Başarı mı? Ahlak mı?

2110
Yusuf Eroğlu
Uzman Veteriner Hekim
Federasyon (E) Temsilcisi
 
Türk Milletinin kendine özgü hasletleri vardır. Aslında bunlar, bizi biz yapan değerlerdir. Bunları kaybettiğimizde, özümüzü kaybeder, yok olur gideriz. Günümüzde, bu söylediklerimiz, yeni nesil tarafından benimsenmese de, gerçek budur. Kız alırken ve damat seçerken bile bu hassasiyetleri dikkate alırız. Ahlaklı olmak, dürüst olmak, disiplinli ve çalışkan olmak. Bu saydıklarımız başarının harcıdır. Temelidir. Çimentosudur. Ünlü düşünür Çiçero’nun, Ahlakla ilgili çok güzel bir sözü vardır;”Memleketler parasızlıktan değil, ahlaksızlıktan çökerler.”
Ahlaklı sporcu derken, Cumhuriyetimizin kurucusu, Ulu Önder Mustafa Kemal Atatürk’ü anmadan olur mu? İşte Atatürk’ün söyledikleri.”Spor, ahlaktır. Sporda başarılı olmak için bütün milletçe sporun niteliği ve değeri anlaşılmış olmak ve ona kalpten sevgiyle bağlanmak ve onu vatan görevi saymak gerekir. Her çeşit spor faaliyetlerini, Türk gençliğinin millî terbiyesinin ana unsurlarından saymak lâzımdır.” Yine Atatürk’ün, Cihan Pehlivanı Kurtdereli Mehmet Pehlivan`a yazdığı mektup, ibret vesikası gibidir. Mektupta şöyle demektedir. “Kudretli Mehmet Pehlivan. Seni cihanda büyük ün almış bir Türk pehlivanı olarak tanıdım. Parlak başarıların sırrını şu sözlerle izah ettiğini de öğrendim: Ben her güreşte arkamda Türk milletinin bulunduğunu ve milletin şerefini düşünürüm. Bu dediğini, en az, yaptıkların kadar beğendim. Onun için senin bu değerli sözünü Türk sporcularına bir meslek prensibi olarak kaydediyorum. Bununla senden ve sözlerinden ne kadar çok memnun olduğumu anlarsın. Spor, yalnız beden kabiliyetinin bir üstünlüğü sayılamaz. İdrak ve zekâ, ahlâk da bu işe yardım eder. Zekâ ve kavrayışı kısa olan kuvvetliler, zekâ ve kavrayışı yerinde olan daha az kuvvetlilerle başa çıkamazlar. Ben sporcunun zeki, çevik ve aynı zamanda ahlâklısını severim.”

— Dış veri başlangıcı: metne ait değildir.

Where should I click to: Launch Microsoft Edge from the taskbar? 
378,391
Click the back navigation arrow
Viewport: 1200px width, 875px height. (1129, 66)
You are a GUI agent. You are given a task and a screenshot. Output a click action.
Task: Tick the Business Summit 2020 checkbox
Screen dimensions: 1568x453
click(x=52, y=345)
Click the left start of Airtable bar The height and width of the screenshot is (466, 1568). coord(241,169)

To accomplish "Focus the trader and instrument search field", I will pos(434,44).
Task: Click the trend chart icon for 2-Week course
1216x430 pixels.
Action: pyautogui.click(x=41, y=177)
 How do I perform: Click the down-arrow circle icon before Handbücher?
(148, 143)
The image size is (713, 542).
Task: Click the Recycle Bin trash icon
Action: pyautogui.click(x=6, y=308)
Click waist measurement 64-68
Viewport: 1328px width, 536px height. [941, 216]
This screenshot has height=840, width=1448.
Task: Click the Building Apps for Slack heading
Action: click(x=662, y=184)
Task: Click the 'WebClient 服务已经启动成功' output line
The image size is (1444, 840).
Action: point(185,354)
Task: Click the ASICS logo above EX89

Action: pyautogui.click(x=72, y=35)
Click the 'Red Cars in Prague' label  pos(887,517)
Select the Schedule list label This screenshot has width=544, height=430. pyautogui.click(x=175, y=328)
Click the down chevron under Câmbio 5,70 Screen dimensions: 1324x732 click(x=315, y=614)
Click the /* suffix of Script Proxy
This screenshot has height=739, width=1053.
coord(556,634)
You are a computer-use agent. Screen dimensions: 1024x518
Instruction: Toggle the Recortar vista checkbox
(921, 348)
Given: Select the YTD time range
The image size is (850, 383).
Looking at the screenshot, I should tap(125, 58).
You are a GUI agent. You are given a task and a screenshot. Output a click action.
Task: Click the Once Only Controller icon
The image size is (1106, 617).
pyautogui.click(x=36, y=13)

Yıllardır, memleketimizde iyi sporcu kavramını yerleştiremedik. Aslında, iyi insan sözünü de yerine oturtamadık. İyi insanı, suya sabuna dokunmayan, hiçbir risk almayan, her şeye evet diyen insan olarak lanse ettik. Oysa ki iyi insan, çalışan, verilen görevi layığı ile yapan, disiplinli ve ahlaklı olandır. Çeşitli kuruluşlar yılın sporcusunu seçiyorlar. Kıstas nedir? Yani ölçü nedir? Kendi branşında başarılı olmak. Doğrudur. Ancak, bu başarıyı elde eden sporcunun öncelikle ahlaklı sporcu olması şart değil midir? Bize göre öyledir. Önce ahlak, sonra başarı gelmelidir. Değerlendirme yapılırken, bu konu asla göz ardı edilmemelidir. Yazımızı, Bernad Shaw‘ın sözleriyle bitirelim; “Ahlak duygumuz, ihtiraslarımızı kontrol eder.” Sağlıcakla kalınız.